British businessman (1840-1915)

Sir William Wilson Mitchell CMG (22 February 1840 – 15 December 1915) was a British trader and colonial administrator, who served on the Legislative Council of Ceylon.

== Early life and education ==
Mitchell was born on 22 February 1840 in Edinburgh, Scotland, the son of Grierson Mitchell and Margaret Wilson. He was educated at Edinburgh High School, and received his business training in Glasgow, Manchester and London.

== Career ==
In 1863, Mitchell went to Ceylon (now Sri Lanka) and the following year found employment at the firm of Darley, Butler & Co. Founded in 1848, the firm was mostly connected with coffee planting, but would later engage in general importation and many types of manufacturing, and tea planting. In 1874, he opened a branch at Tuticorin, Tamil Nadu, and began manufacturing cotton goods after acquiring a cotton pressing establishment. In 1884, Butler, a founding partner retired, Darley having died in 1871, and Mitchell became head of the firm.

During his 52 years as a trader in Ceylon he established and managed many successful businesses including Colombo Hotels Company, the New Colombo Ice Company, and the Wharf and Warehouse Company. He planted coffee and tea, exported tea to China, operated one of the largest drug companies in the East under the name of Colombo Apothecaries Company, and managed a firm of tailors and outfitters employing over 300 people. He introduced the cotton industry into the country when, in 1888, he established several large spinning mills at Wellawatte manufacturing all kinds of cotton goods for the local market.

Mitchell first became connected with the Chamber of Commerce in 1867, went on to serve as a member for 35 years, and was its first elected chairman. In 1871, he was nominated unofficial member of the Legislative Council of Ceylon, also serving from 1875 to 1878, 1881 to 1883, and 1887 to 1890. For many years, he was Chairman of the Colombo Harbour Board. Representing the mercantile community of Ceylon at Queen Victoria's Diamond Jubilee in 1897, he presented an address to her in person, and in 1900, he attended the Paris Exposition representing Ceylon's tea planters.
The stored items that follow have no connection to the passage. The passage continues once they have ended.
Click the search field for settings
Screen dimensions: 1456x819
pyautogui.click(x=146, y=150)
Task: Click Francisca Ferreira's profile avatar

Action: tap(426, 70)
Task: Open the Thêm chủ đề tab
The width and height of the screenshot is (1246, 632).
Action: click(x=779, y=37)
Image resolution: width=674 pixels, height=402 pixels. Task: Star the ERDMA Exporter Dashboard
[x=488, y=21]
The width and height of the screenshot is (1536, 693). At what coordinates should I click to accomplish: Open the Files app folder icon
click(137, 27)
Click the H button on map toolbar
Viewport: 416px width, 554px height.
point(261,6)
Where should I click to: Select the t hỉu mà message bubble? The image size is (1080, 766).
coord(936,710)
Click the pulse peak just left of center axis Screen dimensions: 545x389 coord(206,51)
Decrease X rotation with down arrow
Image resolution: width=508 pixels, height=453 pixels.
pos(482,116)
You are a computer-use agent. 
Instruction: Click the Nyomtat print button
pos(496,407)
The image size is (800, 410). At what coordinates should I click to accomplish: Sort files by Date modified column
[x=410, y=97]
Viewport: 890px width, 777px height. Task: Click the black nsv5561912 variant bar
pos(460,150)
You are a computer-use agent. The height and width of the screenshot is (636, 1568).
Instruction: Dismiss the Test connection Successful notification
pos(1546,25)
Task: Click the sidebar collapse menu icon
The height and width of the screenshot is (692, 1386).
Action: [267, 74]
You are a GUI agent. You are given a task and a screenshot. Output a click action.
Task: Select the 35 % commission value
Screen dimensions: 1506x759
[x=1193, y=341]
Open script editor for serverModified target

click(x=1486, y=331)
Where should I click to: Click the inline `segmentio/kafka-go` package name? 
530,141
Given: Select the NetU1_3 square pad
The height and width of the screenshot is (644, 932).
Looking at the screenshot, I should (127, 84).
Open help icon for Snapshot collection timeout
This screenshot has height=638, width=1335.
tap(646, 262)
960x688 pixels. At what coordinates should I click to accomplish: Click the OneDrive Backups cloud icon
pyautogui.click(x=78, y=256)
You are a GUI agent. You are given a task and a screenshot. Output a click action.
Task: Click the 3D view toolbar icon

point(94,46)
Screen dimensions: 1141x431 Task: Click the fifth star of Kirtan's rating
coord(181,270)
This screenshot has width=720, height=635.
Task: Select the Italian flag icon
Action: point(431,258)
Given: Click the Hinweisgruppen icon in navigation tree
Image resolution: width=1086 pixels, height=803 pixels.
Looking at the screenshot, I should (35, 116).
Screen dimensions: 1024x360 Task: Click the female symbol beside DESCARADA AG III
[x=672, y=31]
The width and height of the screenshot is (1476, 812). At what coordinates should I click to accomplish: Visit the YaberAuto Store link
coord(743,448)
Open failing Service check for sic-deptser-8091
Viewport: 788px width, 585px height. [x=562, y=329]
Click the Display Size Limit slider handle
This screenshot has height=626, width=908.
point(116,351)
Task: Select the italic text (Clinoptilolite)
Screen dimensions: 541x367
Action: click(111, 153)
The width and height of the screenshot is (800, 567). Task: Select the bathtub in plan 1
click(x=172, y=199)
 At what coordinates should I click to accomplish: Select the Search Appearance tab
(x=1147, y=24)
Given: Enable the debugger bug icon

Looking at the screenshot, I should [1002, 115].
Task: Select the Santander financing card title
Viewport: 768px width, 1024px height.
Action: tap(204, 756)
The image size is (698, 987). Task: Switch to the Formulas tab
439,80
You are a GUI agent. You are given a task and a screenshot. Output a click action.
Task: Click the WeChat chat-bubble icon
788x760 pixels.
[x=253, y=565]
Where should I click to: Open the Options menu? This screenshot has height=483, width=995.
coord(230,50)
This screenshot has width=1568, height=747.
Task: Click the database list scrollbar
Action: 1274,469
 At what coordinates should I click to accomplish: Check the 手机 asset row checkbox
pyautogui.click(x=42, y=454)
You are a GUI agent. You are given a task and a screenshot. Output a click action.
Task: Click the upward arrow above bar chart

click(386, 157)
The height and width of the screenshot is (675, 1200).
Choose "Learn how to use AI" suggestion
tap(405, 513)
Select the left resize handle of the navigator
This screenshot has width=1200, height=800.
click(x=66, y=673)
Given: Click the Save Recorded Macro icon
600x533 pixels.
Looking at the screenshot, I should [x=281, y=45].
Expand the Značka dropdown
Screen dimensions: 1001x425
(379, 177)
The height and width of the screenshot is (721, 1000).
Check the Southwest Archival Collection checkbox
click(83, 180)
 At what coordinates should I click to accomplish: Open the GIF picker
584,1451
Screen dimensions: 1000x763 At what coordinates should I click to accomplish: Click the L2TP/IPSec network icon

Later that year he received a knighthood for public services to the colony.

== Personal life and death ==
Mitchell married Mary Hume Craven Smedley, daughter of a Colombo judge, and they had five daughters and two sons. He died in Colombo on 15 December 1915, aged 75.

== Honours ==
Mitchell was appointed Companion of the Order of St Michael and St George (CMG) in 1895 Birthday Honours. He was appointed a Knight Bachelor in the 1900 Birthday Honours.